Schools can’t force children to be masked in order to get an education. That’s the argument that has been made by Princeton lawyer Bruce Afran in a lawsuit filed in federal court challenging any existing or future mask mandates in New Jersey schools.
Three parents and their children are named as plaintiffs in the lawsuit filed in the U.S. District Court for New Jersey against Gov. Phil Murphy, Health Commissioner Judy Persichilli, and Education Commissioner Angelica Allen-McMillian.
Afran said during a press conference on Wednesday that COVID-19 does not justify the state mandating masks and imposing strict rules on children when schools are the least dangerous places for the transmission of COVID and most teachers and staff have been vaccinated. He said Murphy’s rules are draconian and criticized the governor’s use of executive orders. The suit also calls on the courts to bar schools from imposing mandatory COVID testing on children without written parent consent.

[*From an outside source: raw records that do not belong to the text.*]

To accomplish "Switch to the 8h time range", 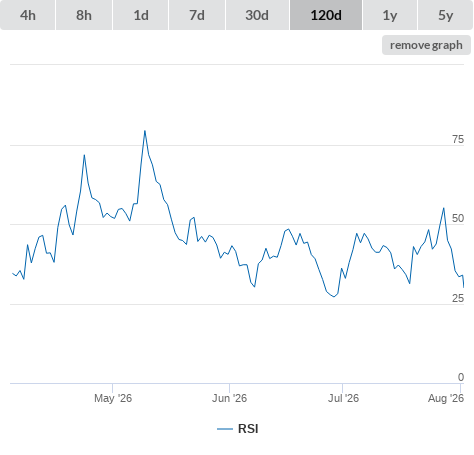I will coord(84,15).
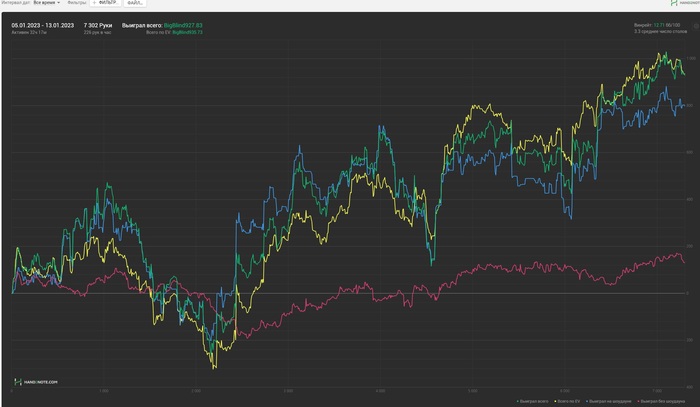
Task: Click the "Всего по EV" BigBlind value
Action: [188, 32]
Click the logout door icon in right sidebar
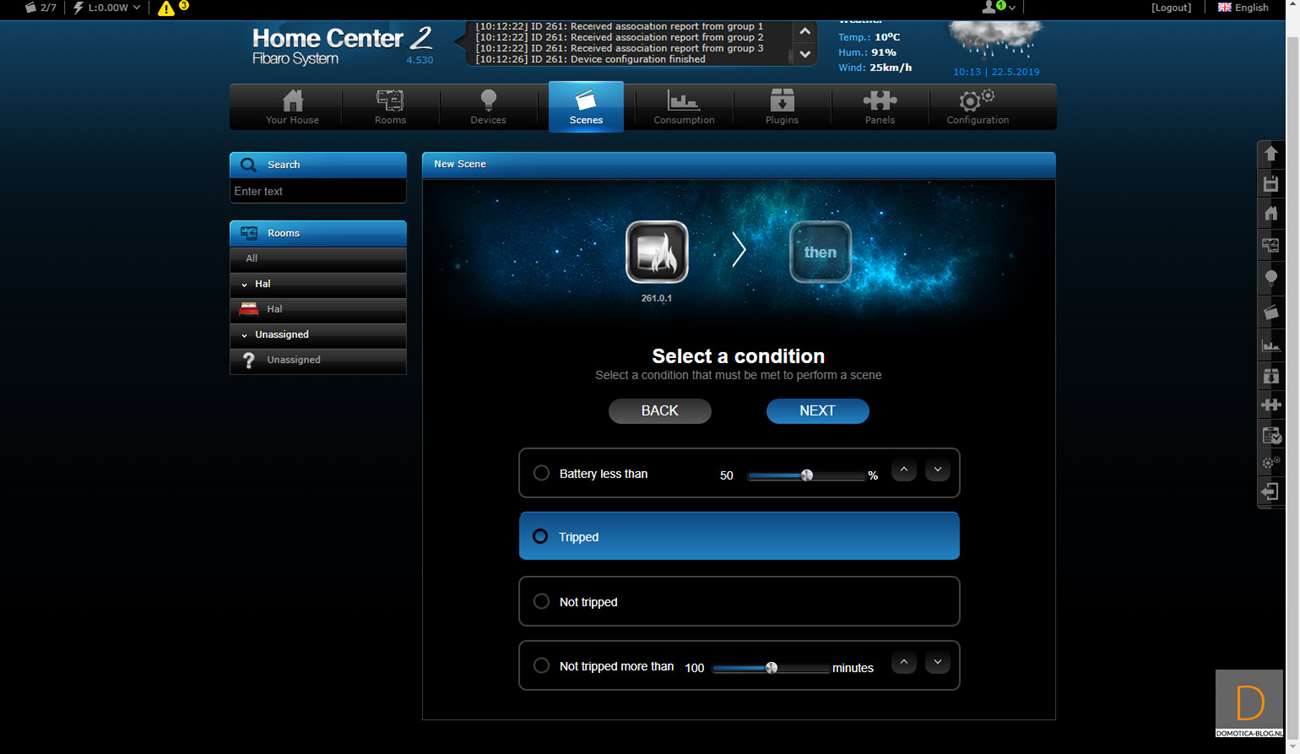1300x754 pixels. coord(1271,492)
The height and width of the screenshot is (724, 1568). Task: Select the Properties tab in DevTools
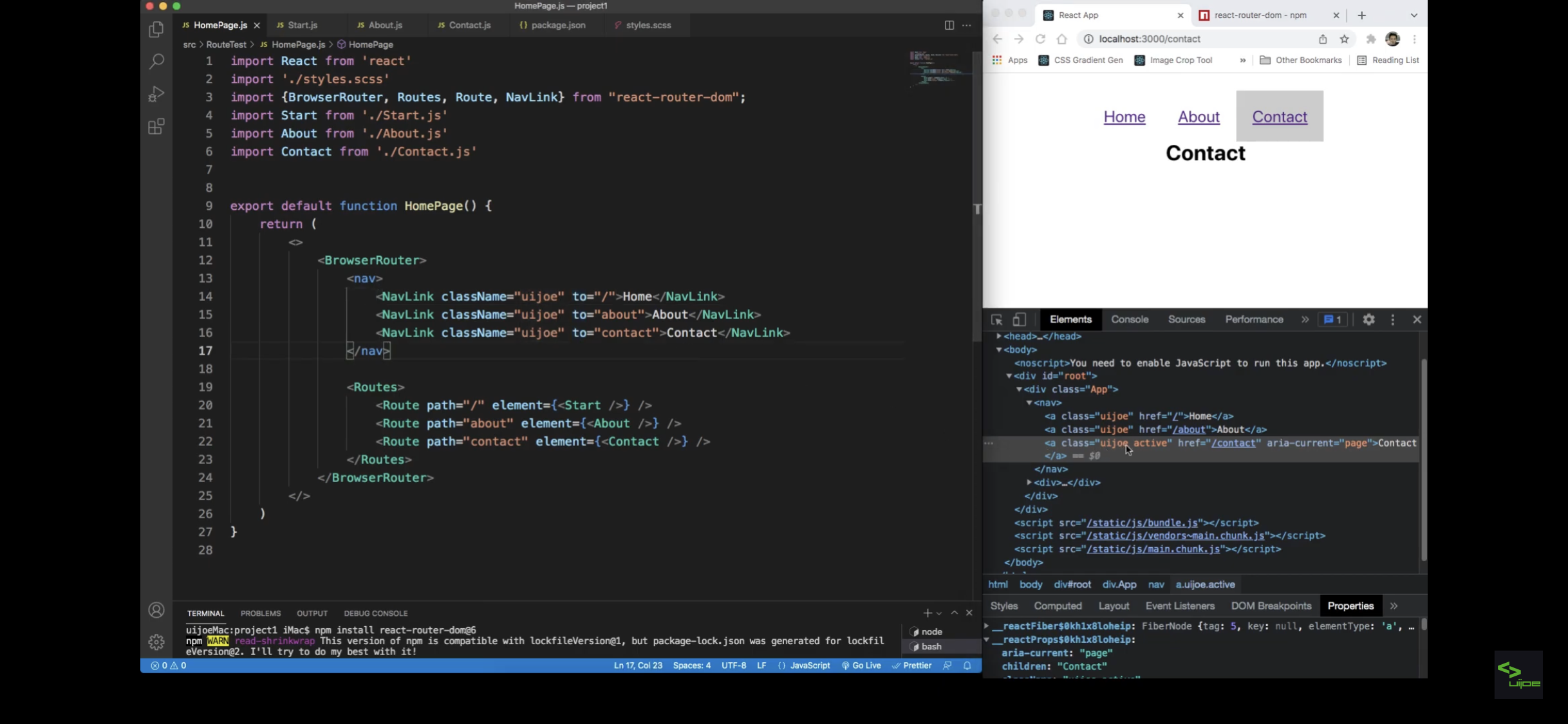point(1351,605)
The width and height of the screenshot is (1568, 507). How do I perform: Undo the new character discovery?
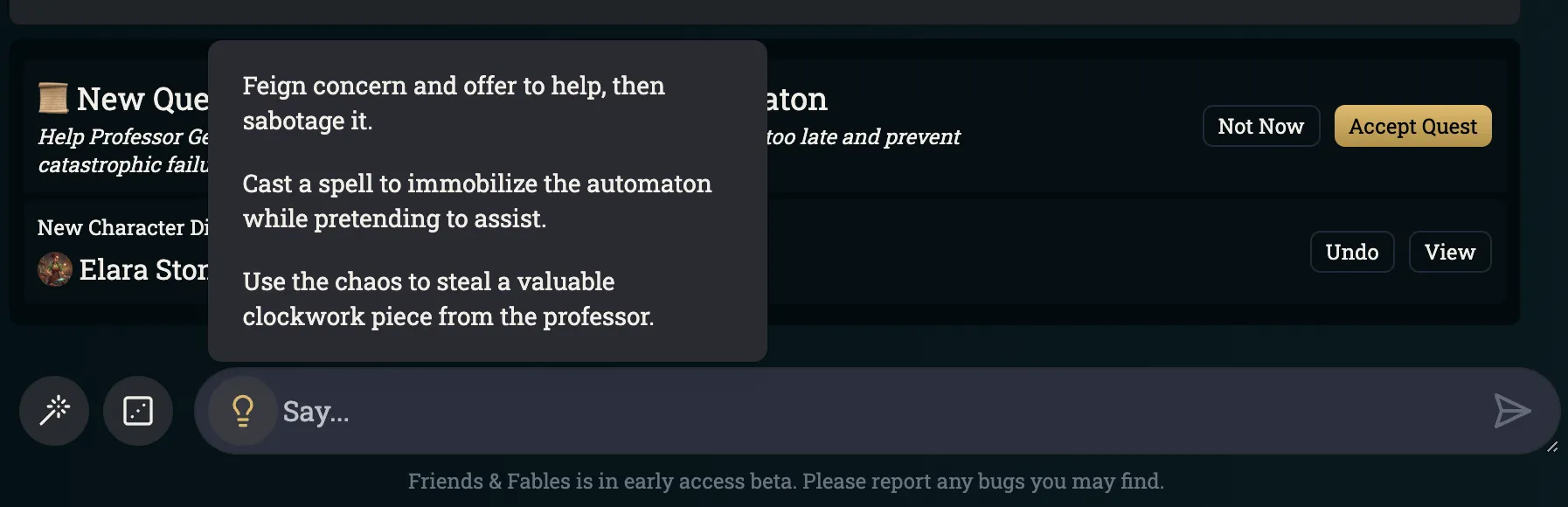point(1352,252)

In the lawsuit, Afran argues that school children have been singled out for continued restrictions. Executive Order No. 242, issued in May, eliminated all masks, barriers and social distancing for children and adults at theaters, malls, retail establishments, restaurants, catering halls, athletic events and stadiums, political gatherings and public protests, public lectures, parks and beaches, houses of worship, weddings, bar and bat mitzvahs, communions, and other similar places of congregation.
“But children in New Jersey’s public schools have continued to be made subject to mandates that they must wear face masks and engage in social distancing and other isolating measures, including physical transparent barriers surrounding their desks, while in physical attendance at public schools,” reads the lawsuit. “Under these policies and practices, schoolchildren who refuse to wear face masks have not been permitted on the premises of their schools or to participate in organized school activities and were required to remain at home for remote learning, losing the opportunity to associate with other students, teachers, and staff.”
The suit argues that it is unfair that exceptions to the mask-wearing requirement are made only for health or safety reasons particular to certain schoolchildren but are not available to the general student population including plaintiffs.
Parents named in the lawsuit also discussed at the press conference how masks have made it difficult for their children to learn and interact in school, especially children with special needs or learning differences.
Murphy announced on June 28 that the executive order regarding masks in schools will be allowed to expire on July 4, but that school districts were authorized to continue mask mandates and other Covid restrictions. Murphy and the education commissioner said school districts were still empowered and authorized to continue social distancing and the physical separation between students, and that the governor had the power to reimpose mask mandates and other restrictions via executive order.
Afran argued that mask mandates and plexiglass dividers in schools violate children’s First Amendment rights, and block communication and free expression. “Most communication is non-verbal. Being masked all day prevents basic communication and prevents the development of communication skills in young children,” he said.